▶ [CONSIGNE 1]: Dans le texte ci-dessous sur l'hôpital public, pour quelles raisons les ARS ont-elles été mises en cause par les acteurs du monde de la santé ?
▶ [CONSIGNE 2]: Recopiez à l'identique le passage du texte sur l'hôpital public qui commence par « Les ARS, à de » et se termine par « au grand jour. ».
▶ [CONSIGNE 3]: Pour chacune des affirmations suivantes, indiquez si elle concorde avec le texte sur l'hôpital public (oui ou non), puis citez les mots du texte qui tranchent. (a) Les usagers sont aujourd'hui bien représentés dans la gouvernance hospitalière. (b) Les ARS sont aux ordres du ministère. (c) Les équipes soignantes devraient disposer d'un véto sur les décisions qui ne répondraient pas à l'intérêt général.

▶ [TEXTE DE L'EXERCICE]:
-- -- --

Il aura fallu cette crise pour voir nos équipes se retrouver et retrouver du sens et parvenir à tenir le pays debout. Le terrain, dans son principe de réalité, de proximité et de vérité, est redoutable. Il fallait jusqu’à présent le faire taire, et n’avait plus son mot à dire, diktat et aveuglement du tout financier oblige... jusqu’au Covid- ! Le retour du terrain, du respect et de l’écoute, entre tous, à la place du mépris, du cynisme, du fameux « zéro réponse qui est déjà une réponse », permettra de renouer avec la confiance perdue des équipes et des soignants.
Les Agences régionales de santé (ARS) aux avant-postes ont été pourtant sous le feu des critiques...
Les ARS, à de rares exceptions, ont toutes été mises en cause par l’ensemble des acteurs du monde de la santé de par leur absence d’efficacité et de réactivité sur le terrain. Elles sont aux ordres du ministère. Leur temps long et distant des soins et des soignants s’est, là aussi, révélé au grand jour.
Quelle gouvernance demain pour l’hôpital public ?
Il conviendra de réinventer la gouvernance hospitalière avec des équipes soignantes mieux représentées, plus investies et en capacité de véto décisionnel sur des décisions qui ne répondraient pas à l’intérêt général. Les usagers doivent absolument, eux aussi, y être mieux représentés et acteurs des décisions. Ils ne le sont pas aujourd’hui. La proximité de terrain, les périmètres des services doivent absolument revoir le jour et mettre fin à ces périmètres administratifs qui se sont trop éloignés des soins, des malades et des équipes soignantes. Les chefs de services ou de pôles qui sont devenus des correspondants administratifs et des directions ne représentent plus ce monde soignant devenu orphelin de repères.
La commission médicale d’établissement (CME) a un rôle important à jouer...

-- -- --

▶ [DONNÉES EXTRAITES]:
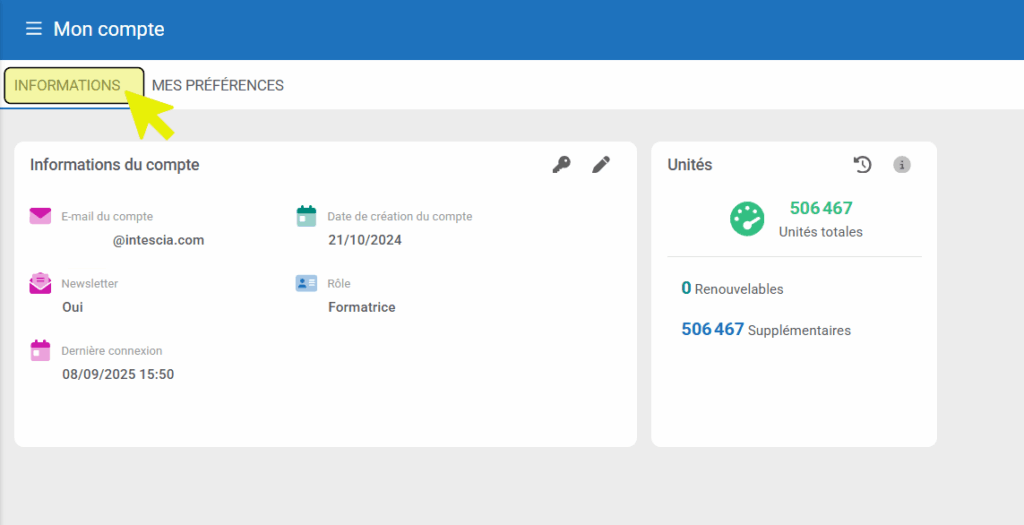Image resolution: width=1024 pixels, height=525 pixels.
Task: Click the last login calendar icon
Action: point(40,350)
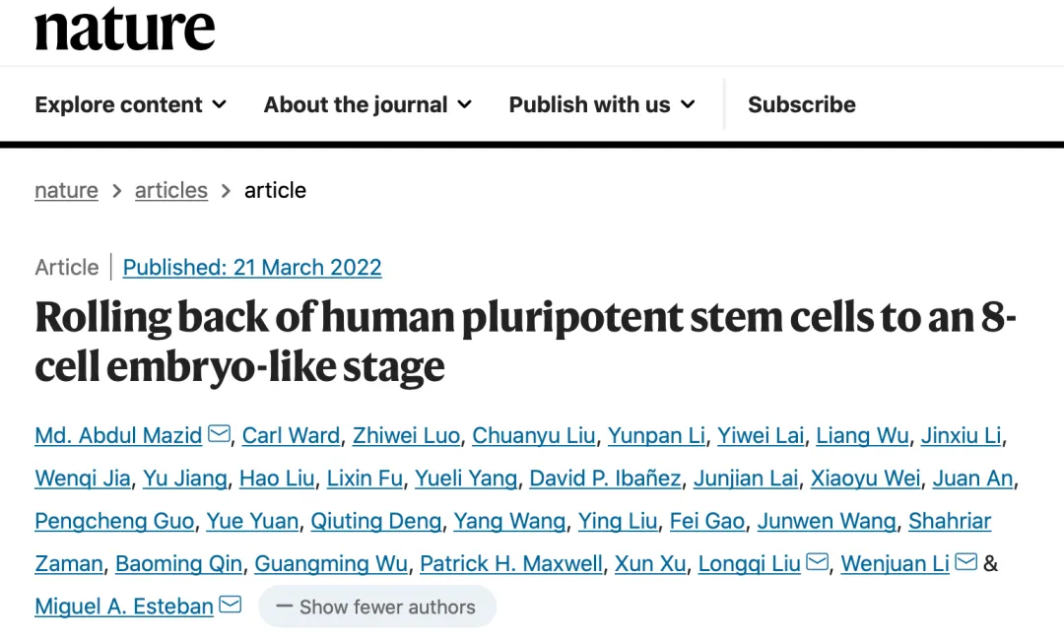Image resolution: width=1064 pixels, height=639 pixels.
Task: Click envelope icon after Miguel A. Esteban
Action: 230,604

-- -- --

▶ [RÉPONSE 1]: Pour leur absence d'efficacité et de réactivité sur le terrain.

▶ [RÉPONSE 2]:
Les ARS, à de rares exceptions, ont toutes été mises en cause par l’ensemble des acteurs du monde de la santé de par leur absence d’efficacité et de réactivité sur le terrain. Elles sont aux ordres du ministère. Leur temps long et distant des soins et des soignants s’est, là aussi, révélé au grand jour.

▶ [RÉPONSE 3]:
(a) Non : « Ils ne le sont pas aujourd’hui. »
(b) Oui : « Elles sont aux ordres du ministère. »
(c) Oui : « en capacité de véto décisionnel sur des décisions qui ne répondraient pas à l’intérêt général »